I sold my parent's house and rolled the funds into refinancing my house. Yes, I began a refi a month and a half after the deaths. . . . . (again more paperwork!)
I am still working full time so I have been busy there (which has been a good thing) but as it all dies down I will admit that loneliness is now creeping in. OK, I have felt lonely for awhile now. Long story short 55 years old and I have never lived alone, ever. So THIS is a new experience. But like everything else I will analyze what I am feeling and adapt to it. I WILL BE OK!
I did go to E-harmony just to learn how it works and how much it costs. I did not sign up but I did read about 'safe dating'. One of the tips listed on their site to possibly detect whether somebody is not being honest is if they say they are "Recently Widowed" you should steer clear <gasp!> I guess that counts me out . . . .
Anyway I thank my analytical side for taking over and doing the work while my emotional side kicked back and popped up only occasionally as it has healed. I dont know how I would have reacted if the event had been truly 'tragic'. Jim
Thank you Jim for taking the time to do the interview. You were realistic and honest about the burden of dementia at an early stage. No one understands if they haven't been through or are going through the agony of being fully responsible for a dementia patient with mid life dx. I understand your reaction to your life altering event and I must tell you that I agree. Just as each dementia patient is different so are each caregivers feelings different. I do hope you find happiness again.
Jim, thanks again for your honesty an yes, bravery. I too keep you in my thoughts and hope you are doing the best given your unusual circumstances. I agree with bluedaze, it is an American tragedy and the public should be horrified that the stress of caregiving for someone with dementia and other chronic illness could result in 3 deaths.
Jim I know and respect your belief that your father did it with love. Only you could truly know your dad's intentions.

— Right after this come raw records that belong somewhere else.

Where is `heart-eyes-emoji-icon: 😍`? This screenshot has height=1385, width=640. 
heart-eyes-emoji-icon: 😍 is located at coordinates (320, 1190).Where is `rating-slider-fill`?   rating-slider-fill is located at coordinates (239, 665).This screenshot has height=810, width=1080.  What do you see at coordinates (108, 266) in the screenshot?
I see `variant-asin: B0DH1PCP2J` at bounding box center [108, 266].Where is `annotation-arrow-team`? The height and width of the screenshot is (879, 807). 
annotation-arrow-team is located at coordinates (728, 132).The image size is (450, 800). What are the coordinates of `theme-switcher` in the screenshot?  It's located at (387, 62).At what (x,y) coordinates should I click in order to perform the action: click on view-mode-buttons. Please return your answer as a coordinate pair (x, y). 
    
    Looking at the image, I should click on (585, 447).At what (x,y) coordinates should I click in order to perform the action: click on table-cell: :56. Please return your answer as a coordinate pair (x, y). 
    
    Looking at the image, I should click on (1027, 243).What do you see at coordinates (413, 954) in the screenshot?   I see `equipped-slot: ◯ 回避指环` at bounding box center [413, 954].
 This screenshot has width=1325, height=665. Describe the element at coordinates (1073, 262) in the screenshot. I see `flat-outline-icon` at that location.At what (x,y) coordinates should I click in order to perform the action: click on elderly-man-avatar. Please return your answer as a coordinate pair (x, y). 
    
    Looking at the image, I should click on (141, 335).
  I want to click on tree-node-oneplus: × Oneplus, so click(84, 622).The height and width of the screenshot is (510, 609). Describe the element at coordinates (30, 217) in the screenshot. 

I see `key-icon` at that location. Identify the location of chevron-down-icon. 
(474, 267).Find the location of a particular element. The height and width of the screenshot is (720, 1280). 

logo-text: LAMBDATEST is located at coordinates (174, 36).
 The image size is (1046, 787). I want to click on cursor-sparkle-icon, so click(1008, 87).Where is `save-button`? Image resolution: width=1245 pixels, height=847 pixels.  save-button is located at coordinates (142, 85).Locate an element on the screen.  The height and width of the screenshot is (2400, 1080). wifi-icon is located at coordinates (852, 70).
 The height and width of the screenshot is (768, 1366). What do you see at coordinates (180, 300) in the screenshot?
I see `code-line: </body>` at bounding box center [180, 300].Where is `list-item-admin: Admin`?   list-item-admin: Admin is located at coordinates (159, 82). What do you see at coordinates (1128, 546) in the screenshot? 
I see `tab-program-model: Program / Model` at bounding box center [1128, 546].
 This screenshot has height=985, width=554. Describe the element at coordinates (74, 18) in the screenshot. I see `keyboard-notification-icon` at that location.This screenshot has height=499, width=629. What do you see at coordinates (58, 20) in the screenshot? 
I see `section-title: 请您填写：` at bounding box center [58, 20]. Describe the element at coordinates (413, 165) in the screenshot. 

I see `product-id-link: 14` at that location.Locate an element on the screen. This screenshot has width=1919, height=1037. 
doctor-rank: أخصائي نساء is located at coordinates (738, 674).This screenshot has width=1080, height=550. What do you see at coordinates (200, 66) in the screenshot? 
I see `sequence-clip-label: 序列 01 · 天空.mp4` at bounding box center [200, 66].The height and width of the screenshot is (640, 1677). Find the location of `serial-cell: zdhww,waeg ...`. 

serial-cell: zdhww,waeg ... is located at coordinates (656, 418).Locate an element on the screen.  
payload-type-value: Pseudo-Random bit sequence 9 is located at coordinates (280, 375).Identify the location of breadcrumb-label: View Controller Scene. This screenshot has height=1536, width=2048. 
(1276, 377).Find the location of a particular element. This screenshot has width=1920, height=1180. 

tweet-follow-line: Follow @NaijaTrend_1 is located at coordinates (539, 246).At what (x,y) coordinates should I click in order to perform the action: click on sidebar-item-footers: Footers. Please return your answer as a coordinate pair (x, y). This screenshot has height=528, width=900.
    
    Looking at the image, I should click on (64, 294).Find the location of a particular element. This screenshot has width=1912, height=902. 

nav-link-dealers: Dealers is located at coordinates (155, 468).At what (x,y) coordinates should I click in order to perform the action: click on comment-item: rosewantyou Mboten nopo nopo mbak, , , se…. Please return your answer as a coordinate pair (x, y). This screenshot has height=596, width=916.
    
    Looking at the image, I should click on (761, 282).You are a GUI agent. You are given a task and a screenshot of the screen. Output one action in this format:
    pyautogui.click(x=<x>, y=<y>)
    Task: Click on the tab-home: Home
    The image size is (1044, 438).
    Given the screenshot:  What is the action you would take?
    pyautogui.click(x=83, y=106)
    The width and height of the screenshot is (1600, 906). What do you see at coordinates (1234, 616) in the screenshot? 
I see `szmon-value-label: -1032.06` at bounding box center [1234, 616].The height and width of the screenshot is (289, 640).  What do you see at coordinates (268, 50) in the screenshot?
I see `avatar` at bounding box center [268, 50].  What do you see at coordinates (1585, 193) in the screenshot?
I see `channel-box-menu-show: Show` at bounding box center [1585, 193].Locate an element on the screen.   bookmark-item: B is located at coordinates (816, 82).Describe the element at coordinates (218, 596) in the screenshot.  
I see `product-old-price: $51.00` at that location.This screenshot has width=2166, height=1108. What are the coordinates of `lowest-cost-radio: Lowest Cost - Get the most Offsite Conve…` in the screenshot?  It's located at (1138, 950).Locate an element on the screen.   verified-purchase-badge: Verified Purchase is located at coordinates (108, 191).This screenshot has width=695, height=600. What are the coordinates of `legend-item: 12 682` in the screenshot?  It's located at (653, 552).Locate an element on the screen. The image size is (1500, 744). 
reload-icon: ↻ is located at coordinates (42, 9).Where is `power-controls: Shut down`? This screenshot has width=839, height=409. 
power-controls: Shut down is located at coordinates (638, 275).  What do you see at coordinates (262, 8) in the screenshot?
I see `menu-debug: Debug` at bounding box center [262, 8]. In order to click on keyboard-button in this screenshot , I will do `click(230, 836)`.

I too tell anyone nearby that when my husband acts out in pubic (like he did yesterday) that he has dementia and the behaviors are part of the disease. They seem surprised. They think it's only memory loss.
Thank you Jim for getting the message out and yes when ever possible I try to teach about this disease as other members here do but you start to talk and you can see the person's eyes glaze over and as soon as they can they change the subject or walk away. I'm afraid our society is such a ME society if it doesn't directly affect them then not interested.
I believe it has to start with the medical professionals. Until they get some insight into what happens to both the patient and caregiver, nothing is going to happen. Sure, we can do it one-on-one - but that isn't going to cut it. We all need good advice, good help and compassion from the moment (or before) of DX. Until that happens, not much will change. Just my opinion.